Recorded data:
BEGIN

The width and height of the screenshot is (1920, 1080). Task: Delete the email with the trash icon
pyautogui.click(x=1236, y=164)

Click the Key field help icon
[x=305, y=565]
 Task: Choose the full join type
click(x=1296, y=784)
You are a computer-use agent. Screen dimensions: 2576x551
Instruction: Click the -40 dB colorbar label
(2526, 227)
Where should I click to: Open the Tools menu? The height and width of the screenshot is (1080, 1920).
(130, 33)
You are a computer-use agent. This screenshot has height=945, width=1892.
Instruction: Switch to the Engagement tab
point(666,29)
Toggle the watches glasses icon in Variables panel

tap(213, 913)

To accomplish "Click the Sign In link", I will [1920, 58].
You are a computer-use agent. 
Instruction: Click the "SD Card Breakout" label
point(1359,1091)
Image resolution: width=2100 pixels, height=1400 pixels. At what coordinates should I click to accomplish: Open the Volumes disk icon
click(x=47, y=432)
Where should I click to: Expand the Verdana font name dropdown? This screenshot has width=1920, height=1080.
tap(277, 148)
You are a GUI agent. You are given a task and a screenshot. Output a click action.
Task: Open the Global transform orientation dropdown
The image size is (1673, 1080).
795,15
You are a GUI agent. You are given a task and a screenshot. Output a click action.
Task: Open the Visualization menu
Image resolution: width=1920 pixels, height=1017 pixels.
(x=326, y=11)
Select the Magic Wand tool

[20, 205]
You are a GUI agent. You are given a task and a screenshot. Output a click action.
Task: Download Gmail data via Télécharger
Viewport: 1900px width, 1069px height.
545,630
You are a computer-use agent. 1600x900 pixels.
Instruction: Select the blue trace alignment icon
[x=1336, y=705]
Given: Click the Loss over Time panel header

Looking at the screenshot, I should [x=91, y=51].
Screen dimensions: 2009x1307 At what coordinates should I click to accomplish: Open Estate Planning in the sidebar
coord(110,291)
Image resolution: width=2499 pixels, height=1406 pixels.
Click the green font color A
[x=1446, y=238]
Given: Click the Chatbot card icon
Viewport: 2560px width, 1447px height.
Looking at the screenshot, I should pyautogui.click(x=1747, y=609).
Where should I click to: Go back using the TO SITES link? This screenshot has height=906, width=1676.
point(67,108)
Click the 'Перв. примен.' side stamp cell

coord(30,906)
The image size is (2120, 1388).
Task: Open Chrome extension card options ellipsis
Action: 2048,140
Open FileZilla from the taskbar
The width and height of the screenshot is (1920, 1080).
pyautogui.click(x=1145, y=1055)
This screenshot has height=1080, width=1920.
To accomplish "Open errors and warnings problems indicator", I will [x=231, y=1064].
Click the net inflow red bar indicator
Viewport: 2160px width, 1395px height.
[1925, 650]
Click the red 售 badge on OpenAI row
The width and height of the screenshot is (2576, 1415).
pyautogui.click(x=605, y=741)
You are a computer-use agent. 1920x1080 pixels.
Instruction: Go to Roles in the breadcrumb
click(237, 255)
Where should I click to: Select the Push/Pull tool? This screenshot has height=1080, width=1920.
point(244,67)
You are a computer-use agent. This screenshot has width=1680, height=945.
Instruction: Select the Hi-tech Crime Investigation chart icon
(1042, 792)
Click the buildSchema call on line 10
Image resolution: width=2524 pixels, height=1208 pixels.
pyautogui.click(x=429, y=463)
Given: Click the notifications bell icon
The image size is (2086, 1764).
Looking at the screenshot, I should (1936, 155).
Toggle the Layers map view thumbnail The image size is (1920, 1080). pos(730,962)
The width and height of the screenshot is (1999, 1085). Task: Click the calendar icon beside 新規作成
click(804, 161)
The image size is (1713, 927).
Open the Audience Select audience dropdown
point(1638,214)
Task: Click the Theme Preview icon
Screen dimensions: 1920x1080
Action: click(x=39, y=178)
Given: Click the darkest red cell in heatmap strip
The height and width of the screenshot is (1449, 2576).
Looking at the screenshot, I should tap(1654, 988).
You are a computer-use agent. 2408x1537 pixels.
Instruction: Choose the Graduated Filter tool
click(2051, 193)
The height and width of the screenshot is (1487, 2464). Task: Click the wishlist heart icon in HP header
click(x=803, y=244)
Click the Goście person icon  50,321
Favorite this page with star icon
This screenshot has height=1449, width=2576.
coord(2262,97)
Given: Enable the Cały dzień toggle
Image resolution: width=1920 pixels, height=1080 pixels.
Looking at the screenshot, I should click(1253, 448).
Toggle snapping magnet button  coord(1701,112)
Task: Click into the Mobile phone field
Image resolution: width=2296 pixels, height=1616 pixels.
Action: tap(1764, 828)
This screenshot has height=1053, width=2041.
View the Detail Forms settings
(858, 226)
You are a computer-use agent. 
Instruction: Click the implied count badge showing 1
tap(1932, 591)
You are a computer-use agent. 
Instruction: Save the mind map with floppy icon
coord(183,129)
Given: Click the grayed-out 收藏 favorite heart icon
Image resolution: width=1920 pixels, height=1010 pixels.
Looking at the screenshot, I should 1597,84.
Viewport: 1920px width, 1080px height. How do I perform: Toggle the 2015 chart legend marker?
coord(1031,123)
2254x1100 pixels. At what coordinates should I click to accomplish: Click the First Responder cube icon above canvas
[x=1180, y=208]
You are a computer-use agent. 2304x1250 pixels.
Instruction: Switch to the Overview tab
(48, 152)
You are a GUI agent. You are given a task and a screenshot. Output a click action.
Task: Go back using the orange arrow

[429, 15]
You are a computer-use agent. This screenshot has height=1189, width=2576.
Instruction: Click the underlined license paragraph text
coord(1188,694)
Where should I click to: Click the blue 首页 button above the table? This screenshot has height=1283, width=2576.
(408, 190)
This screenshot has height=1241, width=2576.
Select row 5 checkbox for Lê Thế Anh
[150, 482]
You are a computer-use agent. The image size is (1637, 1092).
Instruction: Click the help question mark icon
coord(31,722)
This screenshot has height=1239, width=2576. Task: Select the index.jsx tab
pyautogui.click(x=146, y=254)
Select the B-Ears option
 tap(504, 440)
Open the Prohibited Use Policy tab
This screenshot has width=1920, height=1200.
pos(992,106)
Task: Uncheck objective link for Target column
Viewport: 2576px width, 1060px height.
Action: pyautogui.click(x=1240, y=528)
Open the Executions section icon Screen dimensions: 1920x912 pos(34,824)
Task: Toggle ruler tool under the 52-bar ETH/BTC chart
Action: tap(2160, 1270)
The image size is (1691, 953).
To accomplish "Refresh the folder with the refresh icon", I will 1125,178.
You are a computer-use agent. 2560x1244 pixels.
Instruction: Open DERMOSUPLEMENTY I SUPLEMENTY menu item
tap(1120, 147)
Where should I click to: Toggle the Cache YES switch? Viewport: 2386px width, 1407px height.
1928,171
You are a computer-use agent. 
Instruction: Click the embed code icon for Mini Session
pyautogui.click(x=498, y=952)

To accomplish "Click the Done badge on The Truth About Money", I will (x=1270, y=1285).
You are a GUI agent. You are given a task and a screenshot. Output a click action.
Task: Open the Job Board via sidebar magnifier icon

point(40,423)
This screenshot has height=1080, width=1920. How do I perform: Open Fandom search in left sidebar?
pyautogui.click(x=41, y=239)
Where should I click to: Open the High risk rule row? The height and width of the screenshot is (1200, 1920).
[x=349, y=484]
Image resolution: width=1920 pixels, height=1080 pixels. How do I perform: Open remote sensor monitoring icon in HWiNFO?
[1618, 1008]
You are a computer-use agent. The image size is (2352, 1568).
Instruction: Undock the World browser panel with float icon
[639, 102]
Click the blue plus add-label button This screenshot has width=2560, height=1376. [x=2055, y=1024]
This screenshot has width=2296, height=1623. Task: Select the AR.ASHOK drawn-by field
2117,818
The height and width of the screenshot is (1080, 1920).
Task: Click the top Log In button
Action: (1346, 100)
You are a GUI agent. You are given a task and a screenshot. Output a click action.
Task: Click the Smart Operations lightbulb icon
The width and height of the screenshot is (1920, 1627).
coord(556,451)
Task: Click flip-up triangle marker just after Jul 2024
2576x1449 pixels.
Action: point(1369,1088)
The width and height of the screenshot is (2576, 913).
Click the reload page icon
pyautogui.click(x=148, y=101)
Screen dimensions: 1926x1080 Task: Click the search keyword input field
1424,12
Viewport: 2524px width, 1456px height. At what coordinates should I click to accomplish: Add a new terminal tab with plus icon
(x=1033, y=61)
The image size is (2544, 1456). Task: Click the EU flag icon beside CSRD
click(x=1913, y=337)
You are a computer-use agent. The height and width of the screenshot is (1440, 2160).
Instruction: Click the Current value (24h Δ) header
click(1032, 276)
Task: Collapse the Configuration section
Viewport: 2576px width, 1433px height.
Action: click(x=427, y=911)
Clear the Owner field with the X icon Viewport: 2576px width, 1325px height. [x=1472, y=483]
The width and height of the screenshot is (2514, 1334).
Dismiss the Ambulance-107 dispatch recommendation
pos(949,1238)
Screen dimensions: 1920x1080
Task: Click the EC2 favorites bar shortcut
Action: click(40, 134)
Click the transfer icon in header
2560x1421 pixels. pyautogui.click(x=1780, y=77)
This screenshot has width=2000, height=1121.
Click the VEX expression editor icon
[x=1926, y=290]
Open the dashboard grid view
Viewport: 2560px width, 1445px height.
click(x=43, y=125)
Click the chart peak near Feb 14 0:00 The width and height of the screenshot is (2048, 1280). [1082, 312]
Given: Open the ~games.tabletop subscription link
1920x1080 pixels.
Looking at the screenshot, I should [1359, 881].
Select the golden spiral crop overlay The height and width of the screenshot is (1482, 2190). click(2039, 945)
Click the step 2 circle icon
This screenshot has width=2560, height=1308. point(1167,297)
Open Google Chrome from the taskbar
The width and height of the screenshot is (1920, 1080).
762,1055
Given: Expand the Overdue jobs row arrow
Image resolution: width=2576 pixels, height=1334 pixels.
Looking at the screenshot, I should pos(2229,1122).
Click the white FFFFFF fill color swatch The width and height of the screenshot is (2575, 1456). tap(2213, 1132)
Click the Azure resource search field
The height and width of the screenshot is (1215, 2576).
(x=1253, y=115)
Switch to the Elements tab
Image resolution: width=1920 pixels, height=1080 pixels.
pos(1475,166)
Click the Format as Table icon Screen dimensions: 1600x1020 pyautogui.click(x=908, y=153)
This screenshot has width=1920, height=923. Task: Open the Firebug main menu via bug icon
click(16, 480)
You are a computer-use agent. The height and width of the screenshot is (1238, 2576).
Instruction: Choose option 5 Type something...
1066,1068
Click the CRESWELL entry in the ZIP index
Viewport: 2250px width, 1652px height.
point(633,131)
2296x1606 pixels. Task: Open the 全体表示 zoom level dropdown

END

**Goal of the exercise:** From the records above, copy out the line with "Given: Click the notifications bell icon", the line with "Favorite this page with star icon", and every line between them, word for word.

**Response:**
Given: Click the notifications bell icon
The image size is (2086, 1764).
Looking at the screenshot, I should (1936, 155).
Toggle the Layers map view thumbnail The image size is (1920, 1080). pos(730,962)
The width and height of the screenshot is (1999, 1085). Task: Click the calendar icon beside 新規作成
click(804, 161)
The image size is (1713, 927).
Open the Audience Select audience dropdown
point(1638,214)
Task: Click the Theme Preview icon
Screen dimensions: 1920x1080
Action: click(x=39, y=178)
Given: Click the darkest red cell in heatmap strip
The height and width of the screenshot is (1449, 2576).
Looking at the screenshot, I should tap(1654, 988).
You are a computer-use agent. 2408x1537 pixels.
Instruction: Choose the Graduated Filter tool
click(2051, 193)
The height and width of the screenshot is (1487, 2464). Task: Click the wishlist heart icon in HP header
click(x=803, y=244)
Click the Goście person icon  50,321
Favorite this page with star icon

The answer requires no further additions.